Cardiac Electrophysiology Consultants of South Texas, P.A.

Medical Center Tower I
7950 Floyd Curl Drive
Suite 803
San Antonio, TX 78229
tel: 210-615-9500
fax: 210-615-9600
email: office at cecst.com
Specializing in the compassionate care of people who suffer from abnormalities of the electrical system of the heart Current Insurance Plans: We accept most major commercial insurance plans. Please call for details.
Medicare: We have opted out of Medicare, and are happy to care for Medicare beneficiaries on an affordable cash basis. Note: Federal law prohibits signing the Federally-mandated opt-out contract with a Medicare beneficiary who is in an emergency situation.
No insurance? No problem! Consider our affordable Fee for service (direct pay).
Home of the Original Personalized Medical Office SystemTM released April 5, 2013

General information about the heart for patients, their family members, and concerned laymen

Stress Testing
     The purpose of "stress testing" of the heart is to find out whether the heart muscle receives enough blood when it has to work hard. The normal heart is able to increase its output (the amount of blood pumped per minute) to several times its usual output when it is "stressed". There are many kinds of stress, such as physical labor, emotional upset, and severe illness elsewhere in the body. The goal of stress tests is to stimulate the heart to increase its output. The best result of a stress test is "normal" or "negative," which means that the heart responded normally to the stimulus.

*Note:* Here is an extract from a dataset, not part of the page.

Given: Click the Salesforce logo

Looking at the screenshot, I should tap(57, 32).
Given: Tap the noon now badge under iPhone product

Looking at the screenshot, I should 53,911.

There are several ways to do "stress testing" of the heart, and several ways to see how the heart responds to the stress. The stimuli that can be used are the classic treadmill or bicycle, or drugs such as adenosine, dobutamine, and persantine. The treadmill and bicycle are better at reproducing the effects of physical exercise, but many people cannot perform well on them because they are out of shape, have arthritis, do not have legs, and so forth. The drugs are usually well tolerated, are safe (when used appropriately), and are as reliable as the treadmill and bicycle methods.

The ways to see how the heart responds to stress are the classic electrocardiogram, nuclear methods, and echocardiography. The advantage of the electrocardiogram (ECG) is that it is inexpensive. Unfortunately, it is also the least accurate (see below). There are two nuclear methods: thallium and sestamibi. Thallium is better if there is a good chance that the test will be abnormal, or "positive." Sestamibi is better if the odds are that the test will be negative. Sestamibi is a more powerful isotope and has a shorter half-life, so the pictures are more clear. It does not redistribute, however, so reversible defects (see below) can appear to be fixed. This disadvantage can reportedly be overcome by giving a second injection. Echocardiography gives the most information because it shows the actual motion of each part of the heart at rest and during exercise, but proper interpretation requires the physician to be well-trained in its use.

Interpretation of the stress test has two parts: deciding whether the result of the test is normal or abnormal, and deciding what the result means for the person on whom it was performed. The reason for the second step is that none of the stress testing methods is more than 90-95% accurate. That is, if the nuclear or echocardiographic tests are performed on a group of people who have severe blockages in the coronary arteries, only 90 to 95 out of every 100 of the people will have a "positive" result. Put another way, 5 to 10 of every 100 people with severe blockages, for which bypass surgery is appropriate, will have a normal or "negative" result on the nuclear or echocardiographic tests. Also, if any of the tests is performed on a group of people who have no blockages in the coronary arteries, 5 to 10 of them will have a "positive" result on the nuclear or echocardiographic tests. If the ECG method is used, the numbers are 15 to 20 incorrect results in each group. Mathematically, the sensitivity and specificity of the nuclear and echocardiographic results for three-vessel or left-main coronary artery stenosis are no better than 90-95%. For the ECG method, the sensitivity and specifity are about 80-85%. The figures are about 85% and 75% respectively for less severe (one- and two-vessel) disease.

The mathematical formula for interpreting the stress test is called Bayes theorem. It combines (1) the likelihood of disease based on all available evidence except for the stress test (prior probability), (2) the result of the stress test, and (3) the sensitivity and specificity of the stress test, and yields the likelihood of disease based on all of the available evidence (including the stress test result), or posterior probability. Bayes theorem is hard to apply to individual patients because the prior probability, the sensitivity, and the specificity depend on the risk factors and other diseases that the patient may have, and their exact values are not known for most patients. The theorem is useful to keep in mind as a concept, however, because it shows that there is a big difference between saying that the stress test is abnormal and normal, and saying that the person who performed the test does or does not have coronary artery disease.